There is a general understanding that some infinities are bigger than others, in particular the infinity of the integers, the countable set of infinite discrete elements, and that larger infinity of the uncountable continuum.
Do mathematical limits take this distinction into consideration? Having an epsilon approach zero could be via an iterated mechanism of subdivision or via some continuous shrinking process, and because there are different types of infinity it feels like the way an epsilon becomes infinitesimal should matter.
For a concrete example, I was curious about the distinction between the limit of adding countably infinite edges/vertices to a regular polygon and the traditional notion of a continuous circle. There's a meme about starting with a circle's bounding square and recursively inverting the right angles, approaching something that bounds the area of the circle in the limit but still has the perimeter of the original bounding square. That breaks down because the boundary, that first derivative, is no longer smooth, it is a discontinuous fractal of right angles.

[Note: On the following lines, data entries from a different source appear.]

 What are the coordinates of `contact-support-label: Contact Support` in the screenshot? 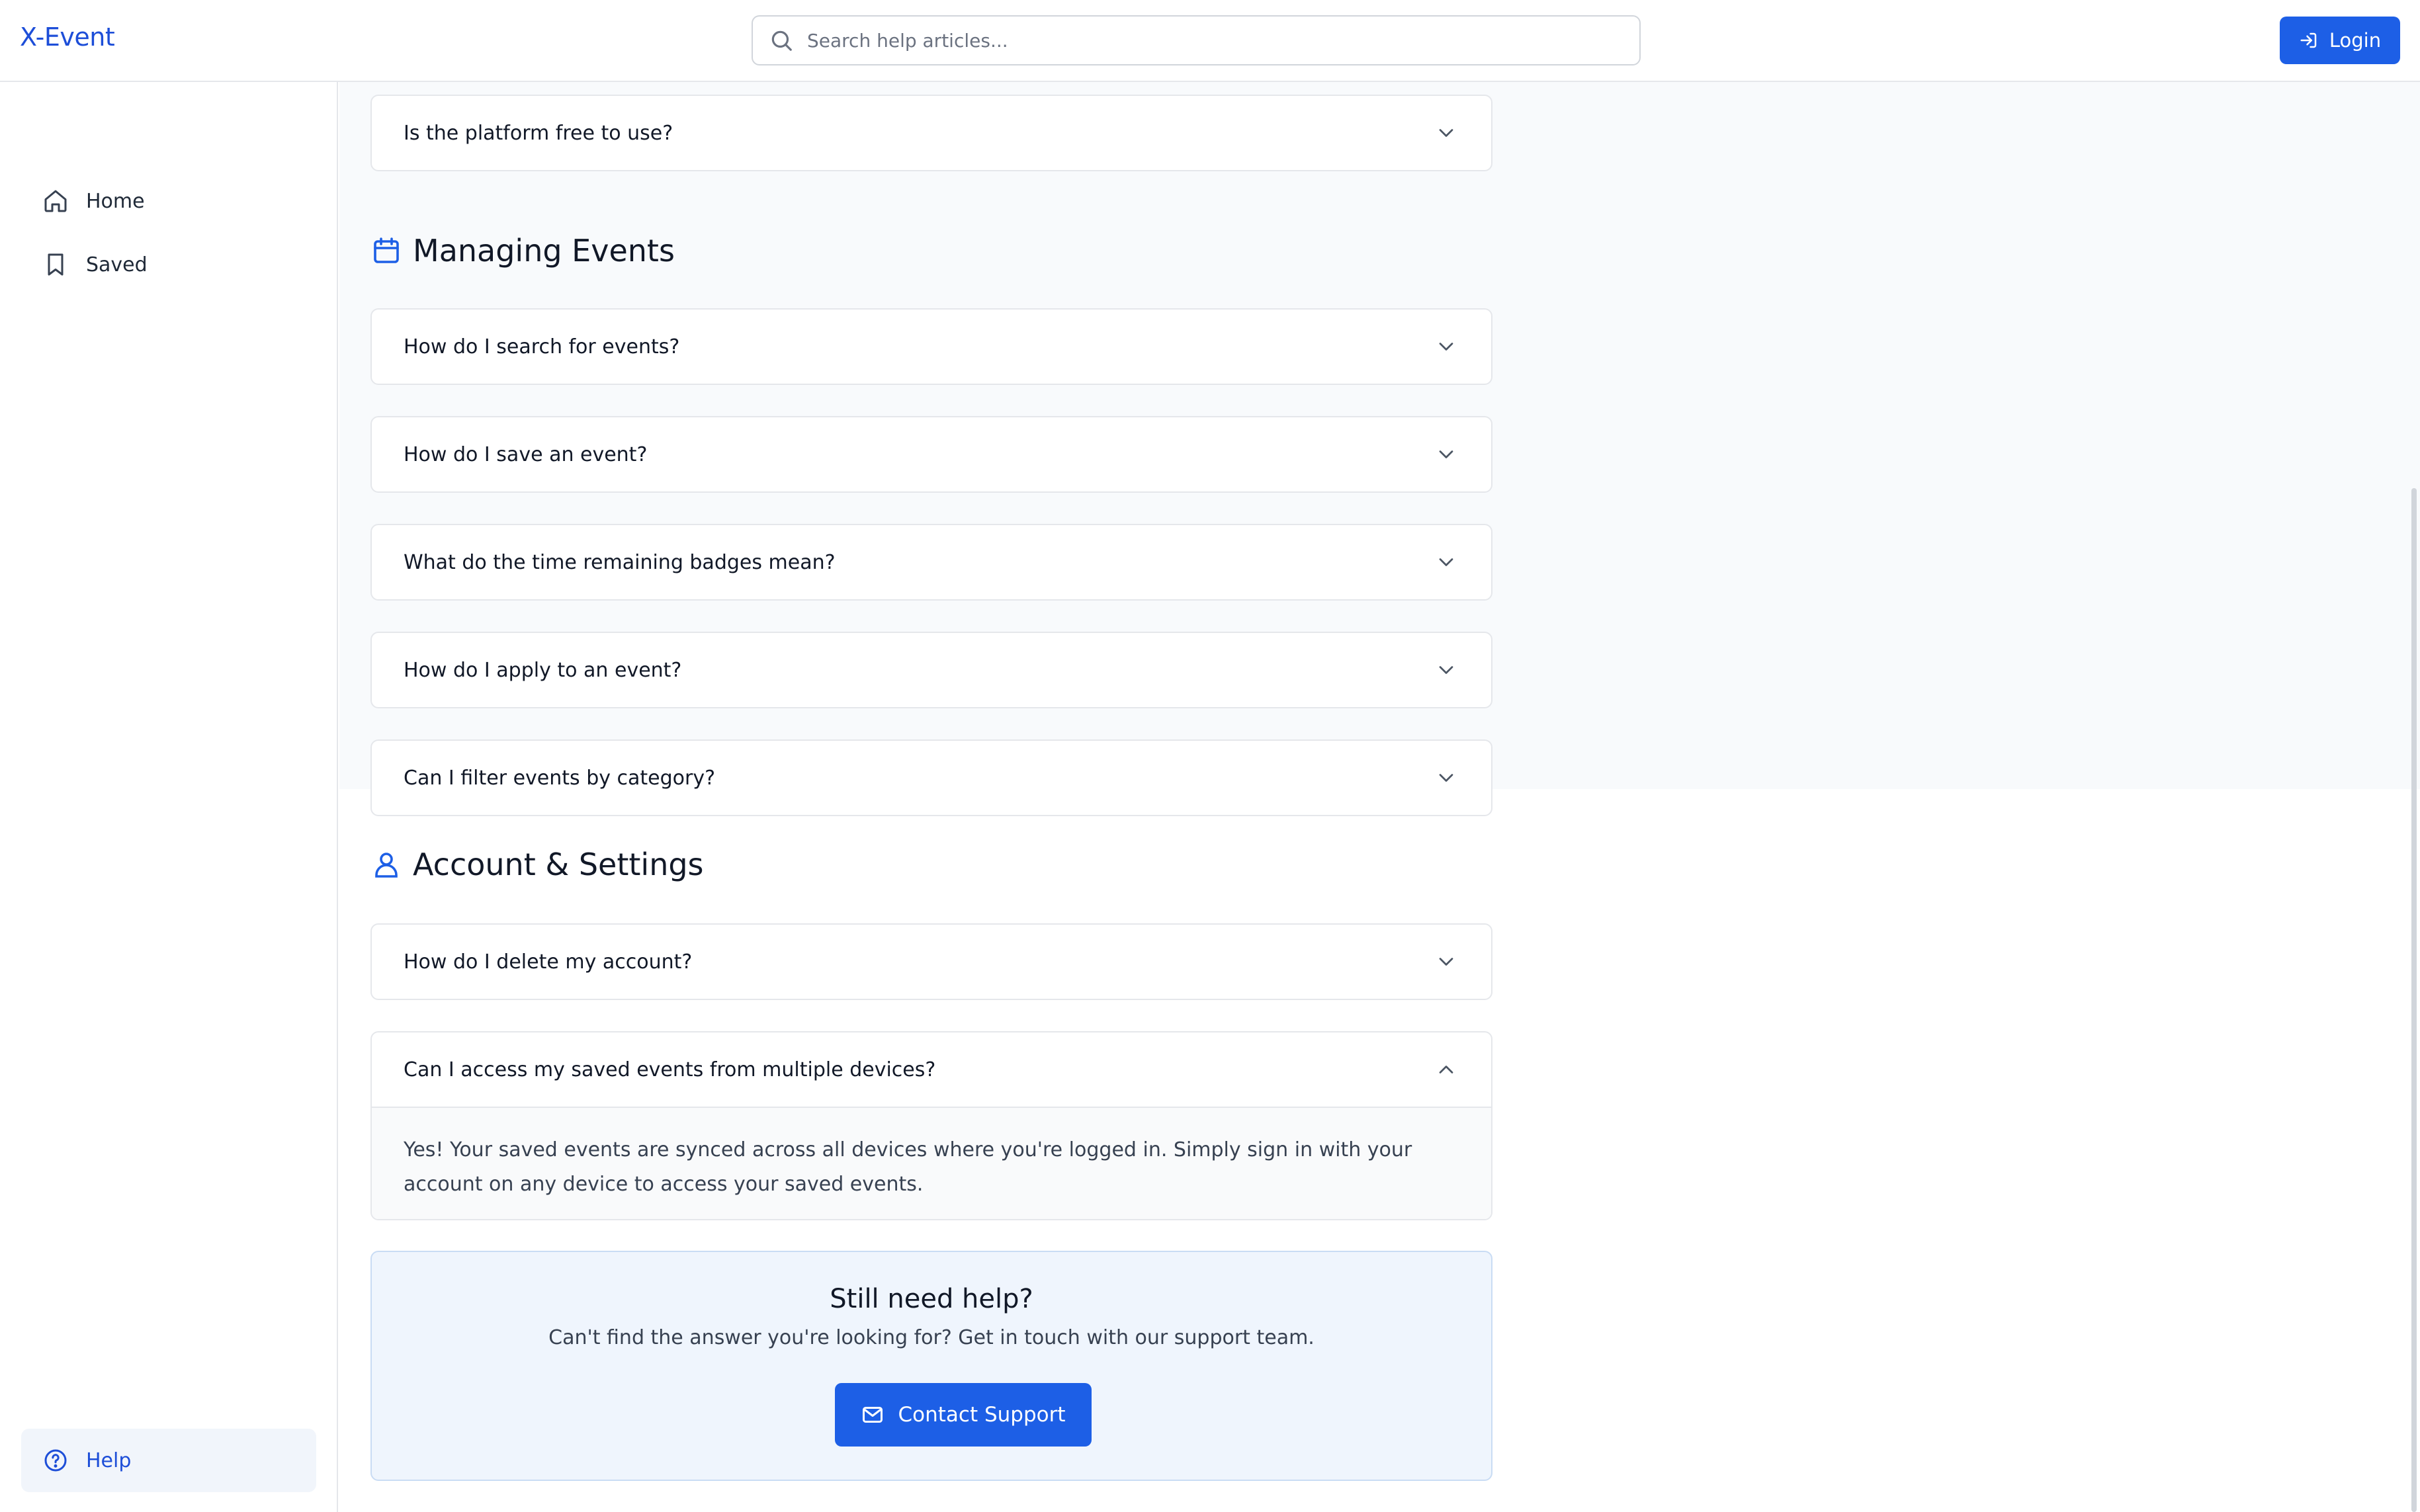 It's located at (982, 1415).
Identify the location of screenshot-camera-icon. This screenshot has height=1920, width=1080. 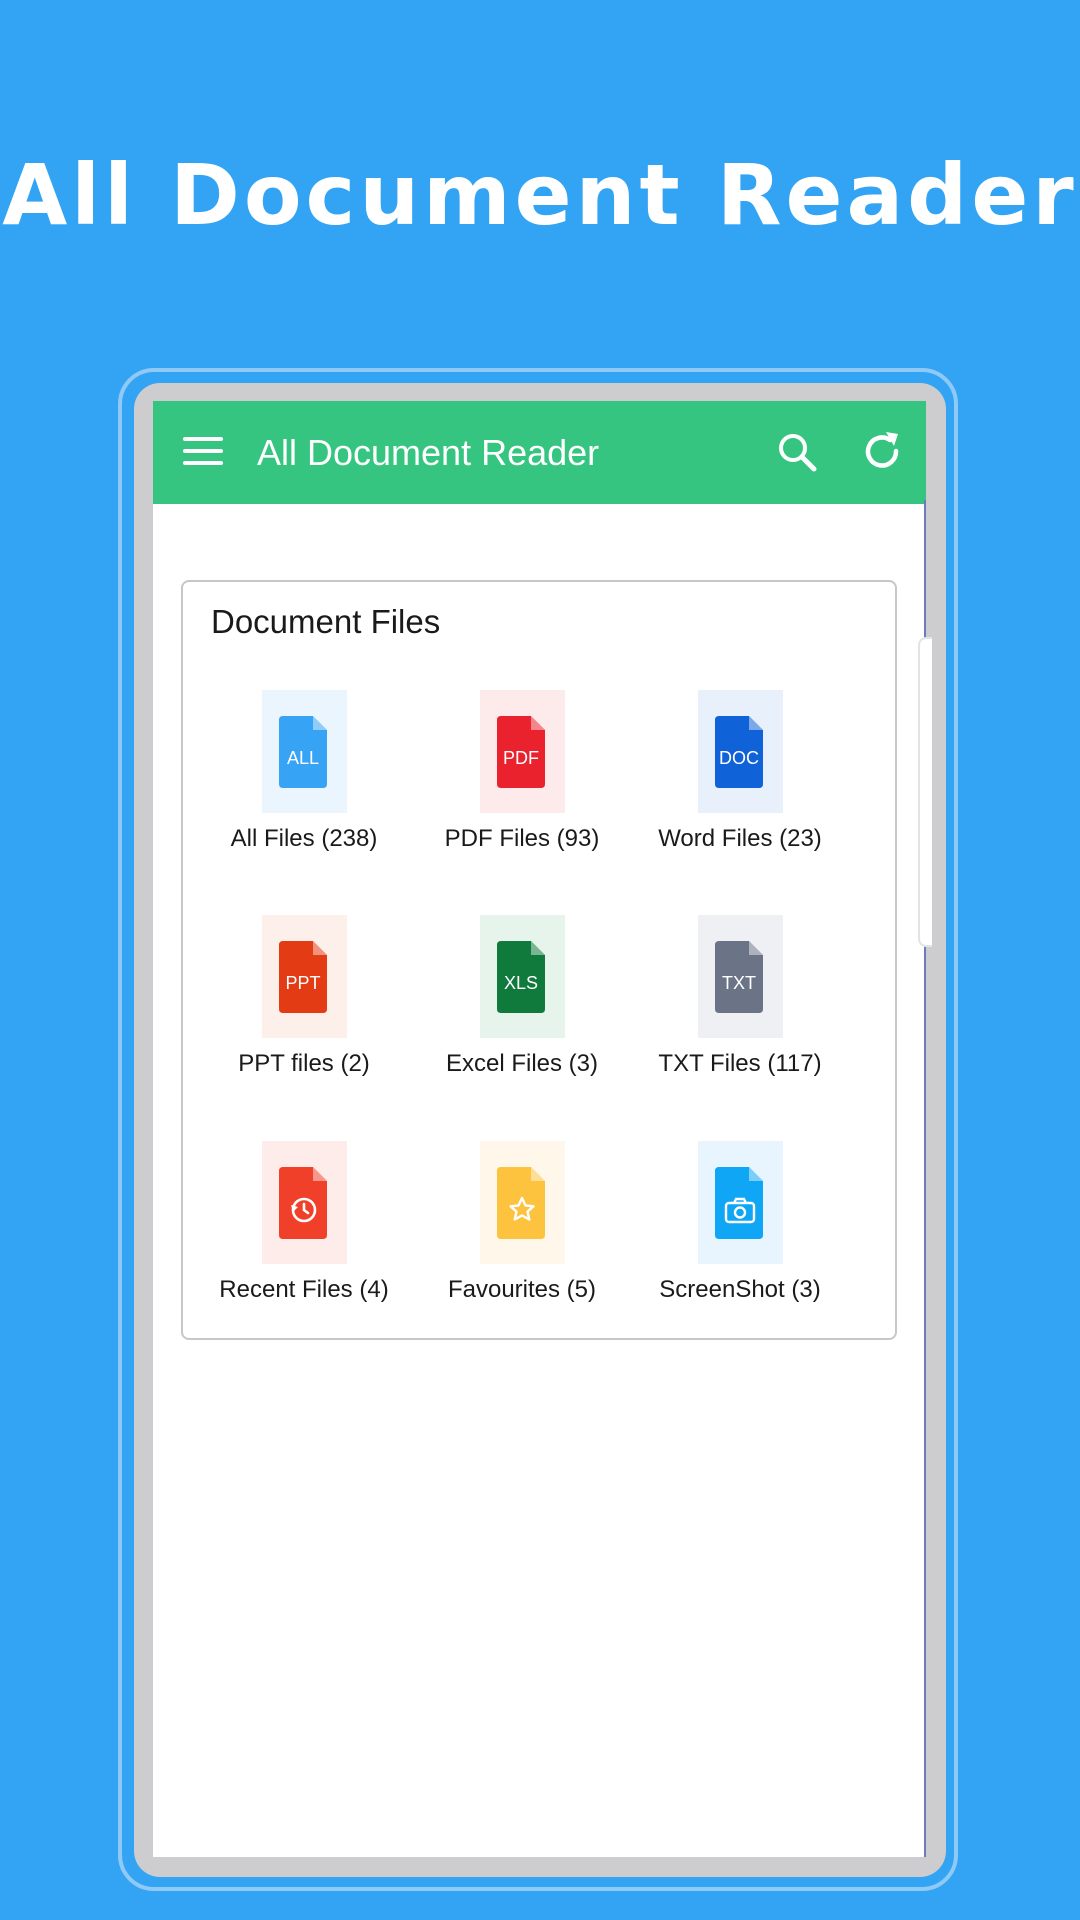
(740, 1203).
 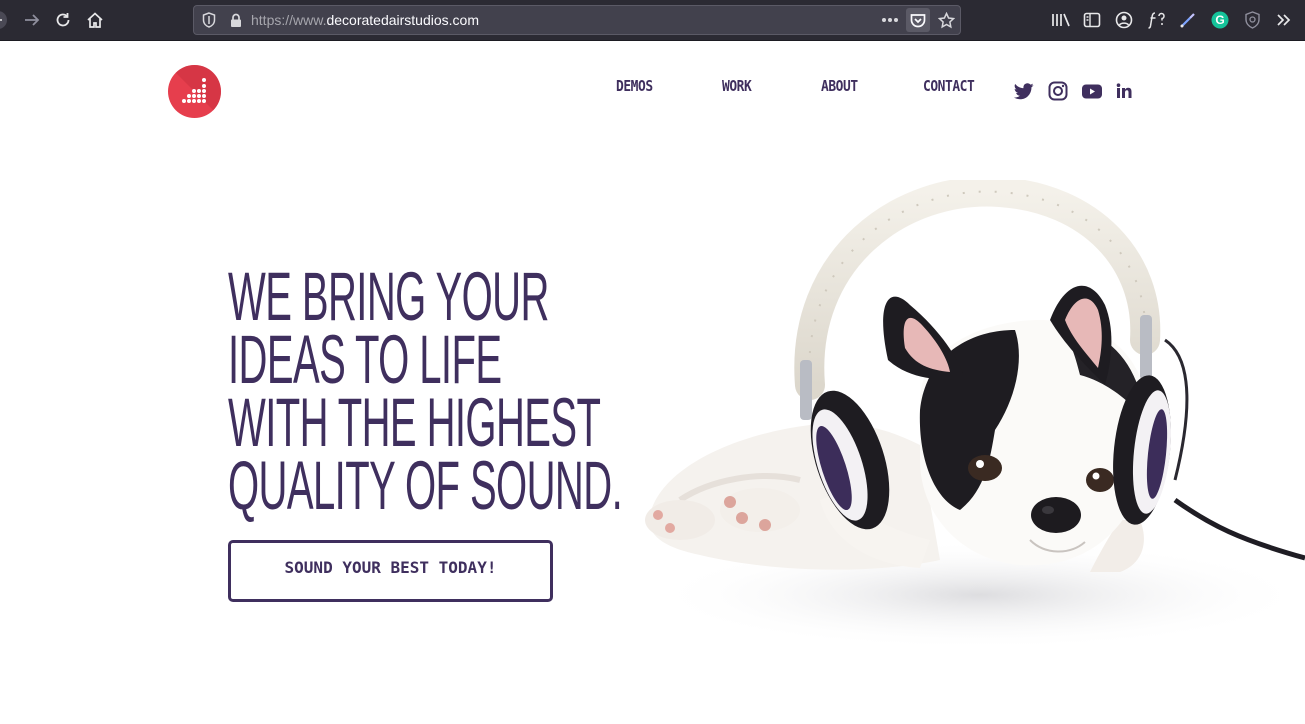 What do you see at coordinates (1092, 91) in the screenshot?
I see `youtube-icon` at bounding box center [1092, 91].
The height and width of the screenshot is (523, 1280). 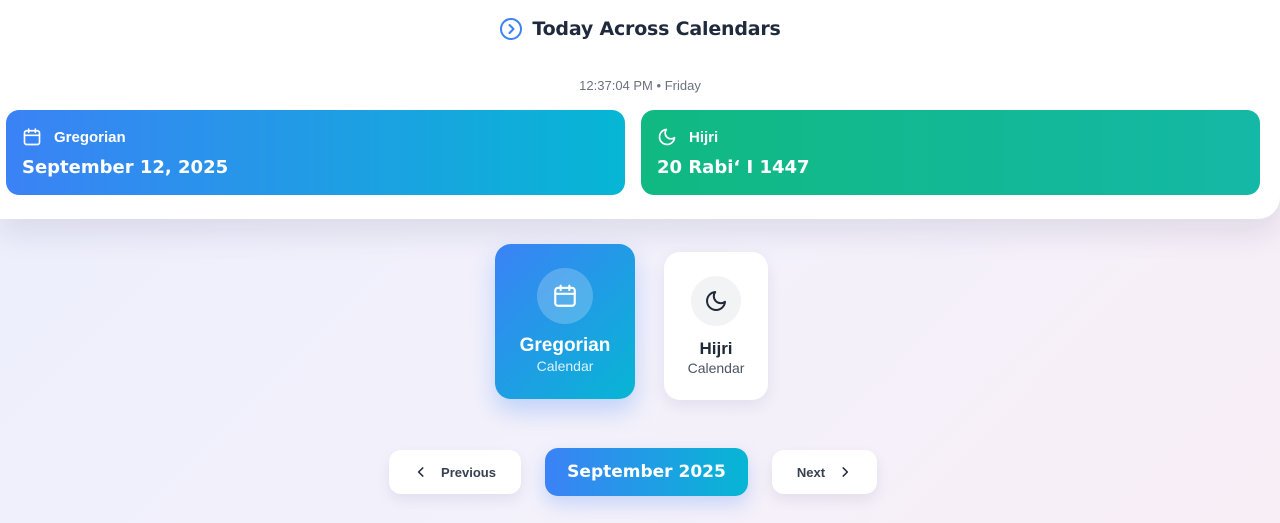 I want to click on gregorian-today-card: Gregorian September 12, 2025, so click(x=316, y=152).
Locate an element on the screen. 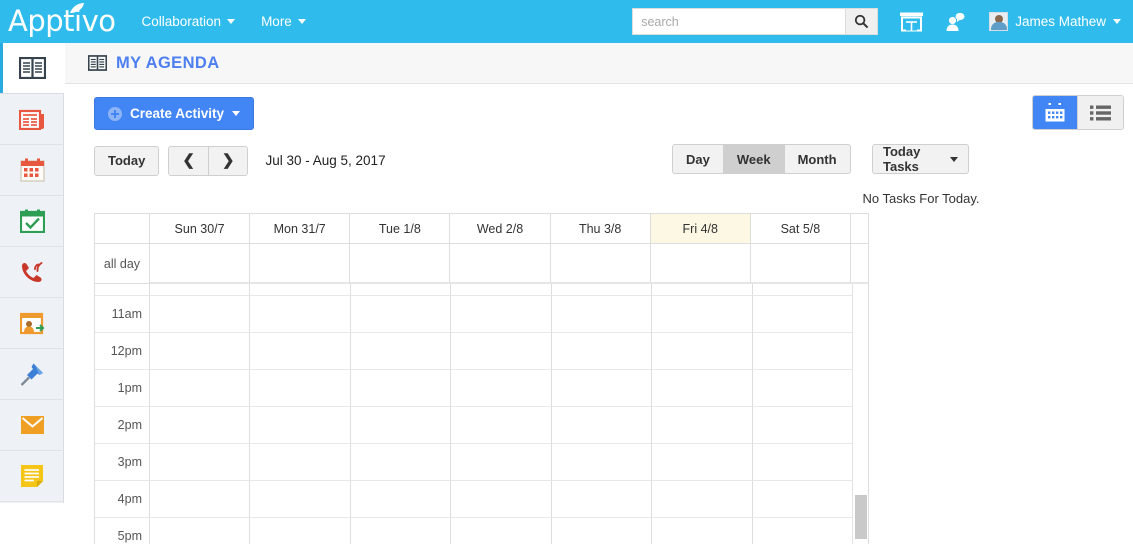  user-chat-button is located at coordinates (955, 22).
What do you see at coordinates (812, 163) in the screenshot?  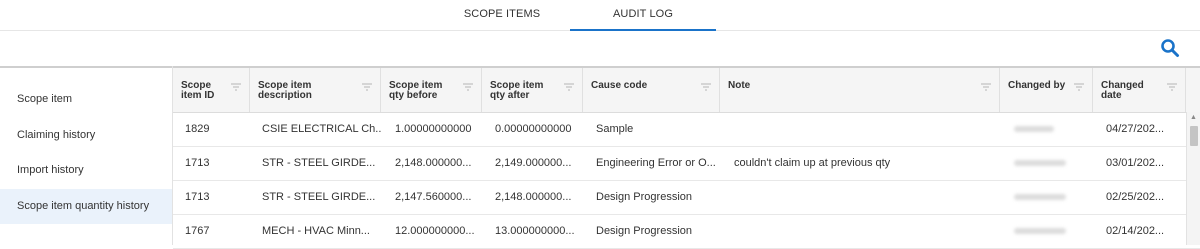 I see `cell-note: couldn't claim up at previous qty` at bounding box center [812, 163].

I was curious if there was something more subtle but similarly broken in taking the limit of a regular polygon with countably infinite sides. Such a polygon would only have vertices at rational divisions of the angle around the perimeter, and in theory would be overwhelmed by all of the irrational points lying on straight edges with zero curvature. Could there perhaps be a difference in the second derivative, where a real circle is continuously curved everywhere and the second derivative of an infinite regular polygon is a dust with curvature zero almost everywhere and curvature 1/(countably infinite) just at the rational vertices?